Dataset entries

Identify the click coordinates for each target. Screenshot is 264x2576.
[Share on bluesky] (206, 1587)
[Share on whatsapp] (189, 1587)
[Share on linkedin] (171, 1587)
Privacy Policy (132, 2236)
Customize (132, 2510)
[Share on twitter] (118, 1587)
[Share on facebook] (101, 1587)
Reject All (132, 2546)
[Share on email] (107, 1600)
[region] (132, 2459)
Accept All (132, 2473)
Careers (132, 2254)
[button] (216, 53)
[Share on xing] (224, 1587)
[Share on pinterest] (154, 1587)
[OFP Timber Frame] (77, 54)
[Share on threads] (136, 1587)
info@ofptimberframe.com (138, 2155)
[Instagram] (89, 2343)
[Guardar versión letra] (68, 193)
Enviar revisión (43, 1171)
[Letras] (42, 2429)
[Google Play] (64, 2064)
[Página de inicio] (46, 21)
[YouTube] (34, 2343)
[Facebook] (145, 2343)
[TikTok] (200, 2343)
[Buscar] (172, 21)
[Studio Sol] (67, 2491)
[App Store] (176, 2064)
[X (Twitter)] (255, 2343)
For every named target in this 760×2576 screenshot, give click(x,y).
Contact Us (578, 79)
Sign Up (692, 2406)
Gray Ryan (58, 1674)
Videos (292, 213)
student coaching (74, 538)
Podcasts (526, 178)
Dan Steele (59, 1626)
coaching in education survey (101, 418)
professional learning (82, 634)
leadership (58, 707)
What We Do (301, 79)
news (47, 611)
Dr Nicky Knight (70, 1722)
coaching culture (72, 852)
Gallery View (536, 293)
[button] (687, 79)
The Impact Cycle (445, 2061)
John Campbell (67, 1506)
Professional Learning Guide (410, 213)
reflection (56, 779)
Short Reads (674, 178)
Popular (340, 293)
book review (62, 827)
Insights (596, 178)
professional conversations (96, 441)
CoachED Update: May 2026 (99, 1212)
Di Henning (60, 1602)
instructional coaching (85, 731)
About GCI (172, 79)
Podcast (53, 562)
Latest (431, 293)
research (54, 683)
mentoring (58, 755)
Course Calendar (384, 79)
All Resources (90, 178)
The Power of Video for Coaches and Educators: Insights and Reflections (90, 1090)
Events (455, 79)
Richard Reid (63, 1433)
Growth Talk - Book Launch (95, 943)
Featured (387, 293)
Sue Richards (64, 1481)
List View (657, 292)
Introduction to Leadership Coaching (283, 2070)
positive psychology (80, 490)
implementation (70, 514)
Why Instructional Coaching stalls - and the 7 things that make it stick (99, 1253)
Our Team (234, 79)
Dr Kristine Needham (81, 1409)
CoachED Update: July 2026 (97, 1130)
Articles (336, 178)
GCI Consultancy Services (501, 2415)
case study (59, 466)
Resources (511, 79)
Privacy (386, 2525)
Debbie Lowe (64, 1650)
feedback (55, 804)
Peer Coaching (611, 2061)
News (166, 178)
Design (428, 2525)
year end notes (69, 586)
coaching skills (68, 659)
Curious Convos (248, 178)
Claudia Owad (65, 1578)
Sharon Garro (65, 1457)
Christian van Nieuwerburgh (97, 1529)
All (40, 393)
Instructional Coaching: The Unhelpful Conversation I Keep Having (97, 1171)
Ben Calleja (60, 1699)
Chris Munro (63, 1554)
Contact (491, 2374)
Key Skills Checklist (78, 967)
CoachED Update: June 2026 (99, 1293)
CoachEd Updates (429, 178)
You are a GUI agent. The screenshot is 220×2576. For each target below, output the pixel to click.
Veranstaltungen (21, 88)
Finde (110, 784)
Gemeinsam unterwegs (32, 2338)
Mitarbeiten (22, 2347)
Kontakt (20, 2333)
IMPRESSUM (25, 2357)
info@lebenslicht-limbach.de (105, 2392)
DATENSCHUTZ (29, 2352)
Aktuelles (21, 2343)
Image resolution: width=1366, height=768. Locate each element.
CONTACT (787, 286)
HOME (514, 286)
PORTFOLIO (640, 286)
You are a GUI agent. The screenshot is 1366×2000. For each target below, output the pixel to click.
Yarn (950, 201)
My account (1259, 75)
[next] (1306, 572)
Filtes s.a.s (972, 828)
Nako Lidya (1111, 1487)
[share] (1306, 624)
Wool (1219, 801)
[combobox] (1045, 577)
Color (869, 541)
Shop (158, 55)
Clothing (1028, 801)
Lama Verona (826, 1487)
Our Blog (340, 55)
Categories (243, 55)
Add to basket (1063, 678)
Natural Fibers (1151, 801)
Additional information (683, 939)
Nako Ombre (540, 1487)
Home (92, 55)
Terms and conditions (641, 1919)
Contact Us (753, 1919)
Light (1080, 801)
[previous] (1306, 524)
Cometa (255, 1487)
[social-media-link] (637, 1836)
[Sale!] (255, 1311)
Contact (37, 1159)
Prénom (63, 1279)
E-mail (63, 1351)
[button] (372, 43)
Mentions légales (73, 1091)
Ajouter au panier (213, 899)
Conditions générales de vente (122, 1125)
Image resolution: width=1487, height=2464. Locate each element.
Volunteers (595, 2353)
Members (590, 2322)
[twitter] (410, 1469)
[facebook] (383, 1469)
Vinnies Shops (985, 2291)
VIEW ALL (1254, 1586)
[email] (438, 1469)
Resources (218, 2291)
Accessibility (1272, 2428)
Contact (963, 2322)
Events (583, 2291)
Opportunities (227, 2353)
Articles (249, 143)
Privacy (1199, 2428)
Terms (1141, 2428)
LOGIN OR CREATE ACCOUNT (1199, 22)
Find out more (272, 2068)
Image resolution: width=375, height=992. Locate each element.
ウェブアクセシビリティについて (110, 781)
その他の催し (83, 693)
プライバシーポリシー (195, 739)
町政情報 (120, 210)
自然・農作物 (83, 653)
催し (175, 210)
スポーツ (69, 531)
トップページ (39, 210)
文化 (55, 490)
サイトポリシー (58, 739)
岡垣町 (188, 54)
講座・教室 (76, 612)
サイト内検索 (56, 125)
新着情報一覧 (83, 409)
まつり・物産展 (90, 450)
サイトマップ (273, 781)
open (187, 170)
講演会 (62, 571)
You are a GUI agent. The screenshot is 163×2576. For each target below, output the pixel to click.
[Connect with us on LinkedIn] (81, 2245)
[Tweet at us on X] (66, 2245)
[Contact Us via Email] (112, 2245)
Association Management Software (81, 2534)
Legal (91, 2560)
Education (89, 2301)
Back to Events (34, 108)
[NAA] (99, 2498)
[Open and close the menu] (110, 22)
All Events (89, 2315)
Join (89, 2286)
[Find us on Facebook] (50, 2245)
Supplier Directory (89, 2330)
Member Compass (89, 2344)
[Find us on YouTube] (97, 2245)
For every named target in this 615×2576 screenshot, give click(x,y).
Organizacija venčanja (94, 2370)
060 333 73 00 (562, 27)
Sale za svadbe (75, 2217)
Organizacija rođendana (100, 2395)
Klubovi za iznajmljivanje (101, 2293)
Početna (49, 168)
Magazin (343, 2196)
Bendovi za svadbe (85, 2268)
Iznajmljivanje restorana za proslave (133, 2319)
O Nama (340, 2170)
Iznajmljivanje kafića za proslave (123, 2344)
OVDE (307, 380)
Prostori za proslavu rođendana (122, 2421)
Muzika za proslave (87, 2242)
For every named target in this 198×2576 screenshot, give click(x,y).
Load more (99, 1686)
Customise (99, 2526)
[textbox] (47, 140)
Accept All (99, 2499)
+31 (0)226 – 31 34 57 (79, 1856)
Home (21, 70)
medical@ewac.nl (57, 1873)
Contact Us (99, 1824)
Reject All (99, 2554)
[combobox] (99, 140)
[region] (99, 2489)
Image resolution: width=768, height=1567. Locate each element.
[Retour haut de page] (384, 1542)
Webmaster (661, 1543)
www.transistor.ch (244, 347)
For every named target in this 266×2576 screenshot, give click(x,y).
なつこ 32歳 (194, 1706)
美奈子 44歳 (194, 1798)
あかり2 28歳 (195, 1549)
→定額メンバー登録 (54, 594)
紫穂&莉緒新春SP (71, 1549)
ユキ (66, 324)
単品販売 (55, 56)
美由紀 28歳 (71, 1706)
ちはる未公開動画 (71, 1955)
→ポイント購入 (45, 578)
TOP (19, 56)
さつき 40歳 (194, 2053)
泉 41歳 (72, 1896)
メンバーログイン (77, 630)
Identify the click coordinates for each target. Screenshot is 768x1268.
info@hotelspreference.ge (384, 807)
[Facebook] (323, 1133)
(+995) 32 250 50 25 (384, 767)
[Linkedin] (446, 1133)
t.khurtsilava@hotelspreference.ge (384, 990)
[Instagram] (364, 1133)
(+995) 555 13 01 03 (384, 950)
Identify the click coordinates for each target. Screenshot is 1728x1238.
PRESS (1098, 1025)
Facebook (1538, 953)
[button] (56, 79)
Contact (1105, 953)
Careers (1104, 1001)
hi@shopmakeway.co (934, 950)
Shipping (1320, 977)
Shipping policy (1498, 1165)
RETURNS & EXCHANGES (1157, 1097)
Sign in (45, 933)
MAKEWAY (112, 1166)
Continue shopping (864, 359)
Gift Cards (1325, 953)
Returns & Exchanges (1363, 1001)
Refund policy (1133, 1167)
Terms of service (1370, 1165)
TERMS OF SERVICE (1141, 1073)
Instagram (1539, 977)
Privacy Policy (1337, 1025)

§ Brief:
From the line holding "Cometa (255, 1487)" to the line holding "プライバシーポリシー (195, 739)", inclusive, restate each line above exactly as written.

§ Written solution:
Cometa (255, 1487)
[social-media-link] (637, 1836)
[Sale!] (255, 1311)
Contact (37, 1159)
Prénom (63, 1279)
E-mail (63, 1351)
[button] (372, 43)
Mentions légales (73, 1091)
Ajouter au panier (213, 899)
Conditions générales de vente (122, 1125)
Image resolution: width=1487, height=2464. Locate each element.
Volunteers (595, 2353)
Members (590, 2322)
[twitter] (410, 1469)
[facebook] (383, 1469)
Vinnies Shops (985, 2291)
VIEW ALL (1254, 1586)
[email] (438, 1469)
Resources (218, 2291)
Accessibility (1272, 2428)
Contact (963, 2322)
Events (583, 2291)
Opportunities (227, 2353)
Articles (249, 143)
Privacy (1199, 2428)
Terms (1141, 2428)
LOGIN OR CREATE ACCOUNT (1199, 22)
Find out more (272, 2068)
Image resolution: width=375, height=992. Locate each element.
ウェブアクセシビリティについて (110, 781)
その他の催し (83, 693)
プライバシーポリシー (195, 739)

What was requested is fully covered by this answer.